Au fur et à mesure, le phonk est devenu plus abrasif, plus direct, et s’est acoquiné avec d’autres genres pour former des sous-catégories plus ou moins intéressantes, comme la phonk-house ou la wave-phonk. En gagnant cette énorme popularité, le phonk a à la fois perdu de son originalité et suscité de nombreuses expérimentations, dans un cadre de production où l’Occident est quasiment marginalisé. Il faut néanmoins mentionner le label américain Black 17, qui joue un rôle clé dans la financiarisation de cette vague hyperconnectée, en procédant notamment au clearing des droits d’auteurs des samples utilisés dans les productions phonk de ses artistes et en créditant directement les rappeurs de Memphis cités sur les morceaux, comme sur ce hit de Kaito Shoma. Il reste que tout va très vite dans ce monde phonk global, et que ça part dans tous les sens. De jeunes producteur-ices du Kazakstan produisent des tracks aux basses renversantes en samplant Kingpin Skinny Pimp, se font remixer par des DJ brésiliens, avant que ne soit mise en ligne quelques semaines plus tard une version chopped and screwed du titre . Tout en sachant que tout cela se retrouve de toile de fond sonore à des contenus divers et variés, du hashtag masculiniste #sigma repris par Andrew Tate aux chorégraphies innocentes d’adolescent-es dansant dans leurs chambres en passant par les compilations de dribbles de Lionel Messi. 

Au niveau du son, le phonk connaît une évolution analogue à celle du dubstep vers 2010, alors en pleine transatlantique, quand Skrillex est devenu la figure majeure mais contestée du genre. Et ils étaient à cette époque nombreux, ces fétichistes du label Hyperdub et des productions enfumées de Zomby, à se lamenter sur cette nouvelle version braillarde et populaire du dubstep, aux basses tortueuses et saturées, flirtant avec le mauvais goût. De la même manière, le phonk devient de plus en plus énervé et jusqu’au boutiste avec des formes de saturations moins lo-fi que brutales, excessives. Il semble à peu près évident que les producteurs du phonk binaire et sommaire d’aujourd’hui, qui concentrent tous leurs efforts sur les drops et le sound design, sont inspirés par les franges les moins fréquentables du dubstep. Ce sont sans grande surprise ces titres aguicheurs qui forment la partie la plus visible de l’iceberg phonk quand on se balade sur les playlists curatées par les plateformes comme Spotify ou YouTube.

Face à cette évolution, certains journalistes et DJ ont décidé qu’il était temps de donner une bonne leçon de morale à tous ces collégiens qui s’enjaillent sur des basses downsamplées et exagérément saturées.

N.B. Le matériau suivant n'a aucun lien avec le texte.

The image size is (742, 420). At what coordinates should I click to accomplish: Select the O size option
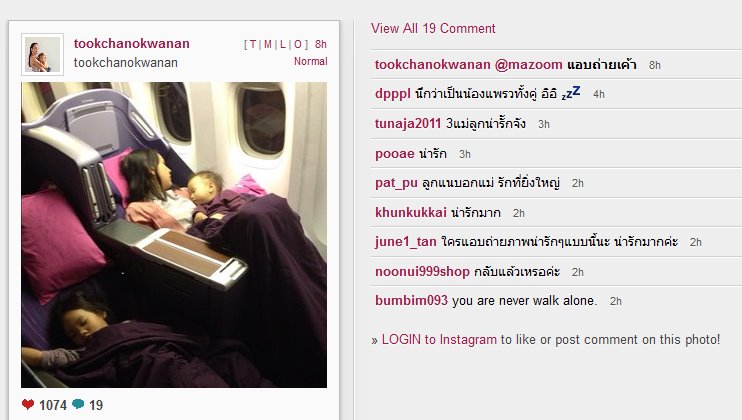(298, 44)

On retrouve par exemple sur Pitchfork cet article assez ridicule dans lequel on nous fait le récit du déclin du genre. Pire, on nous explique que les producteur-ices de phonk actuel sont tout bonnement des mercenaires dénués d’intérêt pour la musique, qui ne cherchent qu’à générer le plus de vues possible et, ainsi, des revenus maximaux. Ce mirage de la pureté et de l’authenticité en musique est une impasse bien connue (coucou Agnes Gayraud), et cette critique est inopérante et malvenue pour essayer de comprendre ce qu’est le phonk d’aujourd’hui (cela reviendrait à disqualifier rétrospectivement la house en 1992 sous le prétexte qu’elle était populaire et parfois produite dans le but de vendre, ou à ne plus écouter Joe Lewis parce que c’était un filou). 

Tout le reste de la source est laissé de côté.